Associate Director, Radiopharmaceutical Development

This leader will be responsible for developing our Pb212 drug candidates from the beginning to the end of their clinical trials. He or she will be responsible for setting up the technical transfers necessary to support clinical trials. An expert thinker with technical proficiency in radiopharmaceuticals will be the successful candidate, who will build a fresh platform paradigm focusing on Pb212. Radio metal chemistry, radio-formulation development analytical expertise, CMC writing and the ability to integrate learnings and failures from others are some things the lead must have.

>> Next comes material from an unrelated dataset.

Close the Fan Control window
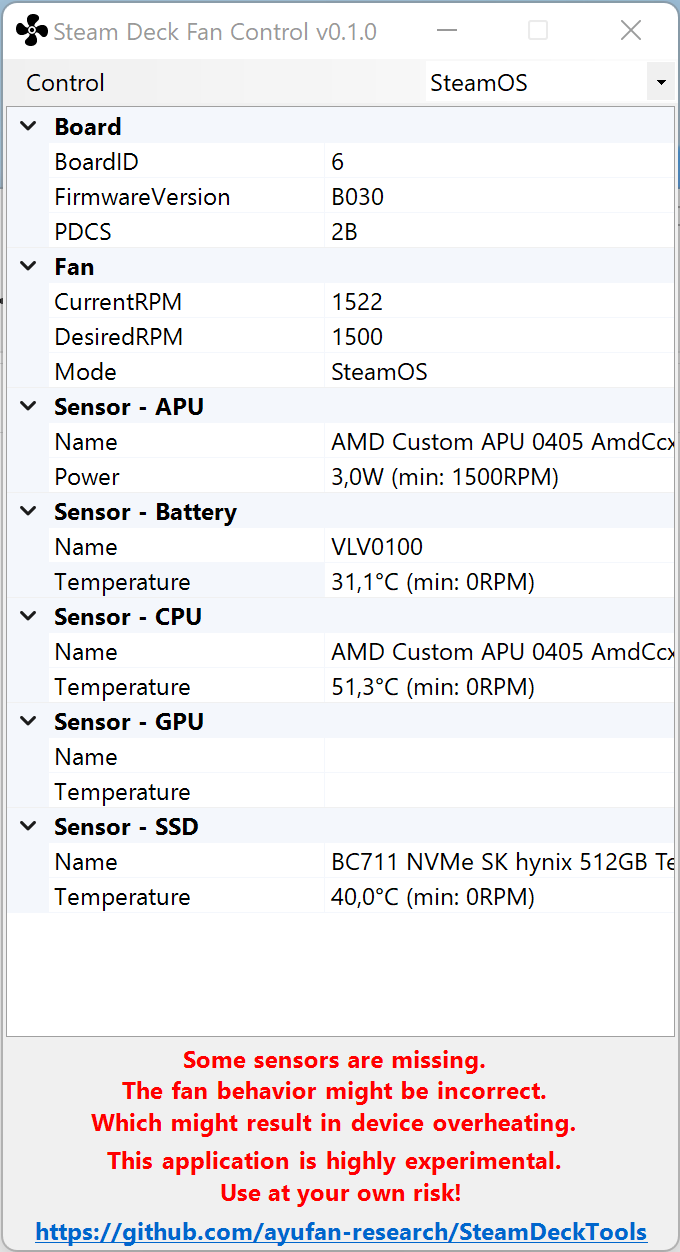Image resolution: width=680 pixels, height=1252 pixels. pos(631,31)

Main Duties and Responsibilities

• Establish a robust development protocol and validation plan for the platform, spanning from the preclinical stage to the clinical scale-up stage.

• Establish a comprehensive technical process for Pb212-drug candidates to facilitate the transfer and management of a productive manufacturing process to our CDMOs. This process encompasses the identification and implementation of appropriate manufacturing and quality control procedures, equipment, and facilities.

• Enhance internal technical and operational capabilities to develop the platform, including ongoing monitoring, enhancement, and troubleshooting in the scope of process manufacturing and process control, including quality assurance and release time.

• Organize, manage, execute technology transfer to CDMOs.

• Build the KPI scorecards to monitor CDMOs performance, troubleshooting.

• Continuous improvements to reach manufacturing efficiency >90%

• Select and qualify suitable raw materials and ingredients that conform to regulatory requirements.

• Develop an operational excellence mindset to develop a fast process of manufacturing and quality control to handle the shelf life of Pb212.

• Co-write the dossier with the CMC.

• Establish procedures for good manufacturing practices, safety, reliability, and a commitment to excellence.

• Consider the continuous evolution of the platform from preclinical to clinical when designing new R&D spaces.

• Development formulation from preclinical to clinical phase in accordance to FDA and EMEA guidance

• Motivate and steer a group of radiopharmaceutical advancements in executing the technical and operations tactical plan, ensuring that projects are delivered on schedule, within budget, and in line with the required high-quality standards.

• Improve the ARTBIO process by identifying, integrating, and improving on learnings from experience in Pb212 generators and drug candidate manufacturing.

• Develop and maintain relationships with key suppliers and service providers to ensure the reliable and efficient supply of raw materials, equipment, and services.

• Ensure compliance with all relevant regulations, standards, and guidelines, including those relating to quality, safety, and environmental impact for our CDMOs, internal R&D and own projects.

• Identify and implement procedures that improve effectiveness, decrease expenses, and improve the security and reliability of the radiopharmaceuticals offered by ARTBIO.

• Communicate effectively with all stakeholders, including management, clients, vendors, and regulatory bodies, to make sure everyone understands the company's strategic goals and objectives.

• Keep up with the latest technological advancements and market developments in the field of alpha radio ligand therapy development and offer direction to the top management team on how ARTBIO can take advantage of these developments to boost its competitive edge.

Qualifications & Experience Required

• PharmD, PhD in Radio-Chemistry, Chemical Engineering, Radiopharmaceuticals or related fields within life sciences.

• Minimum of 5 years of experience in the radiopharmaceutical field, with a focus on manufacturing and process development.

• Demonstrated experience in developing and operating complex technologies, ideally in the field of radio ligand therapy.

• Experience managing a team of technical persons and scientists, with a track record of delivering projects on time, within budget, and to the required safety and quality standards.

• Strong technical knowledge and problem-solving skills in formulation, radiolysis, process validation, qualification of synthesis module, RadioTLC, RadioHPC, Germanium detector and radiopharmaceuticals, with the ability to think strategically and communicate effectively with cross-functional colleagues in particular preclinical and safety stakeholders.

• Excellent organizational and project management skills, with the ability to prioritize and multitask effectively.

• Familiarity with relevant regulations (FDA, EMA), standards, and guidelines, including those relating to quality, safety, and environmental impact.

• Excellent know-how on regulatory requirements related to drug development.

• Familiarity with current US and EU regulatory requirements for therapeutic products.

• Written and verbal fluency in English.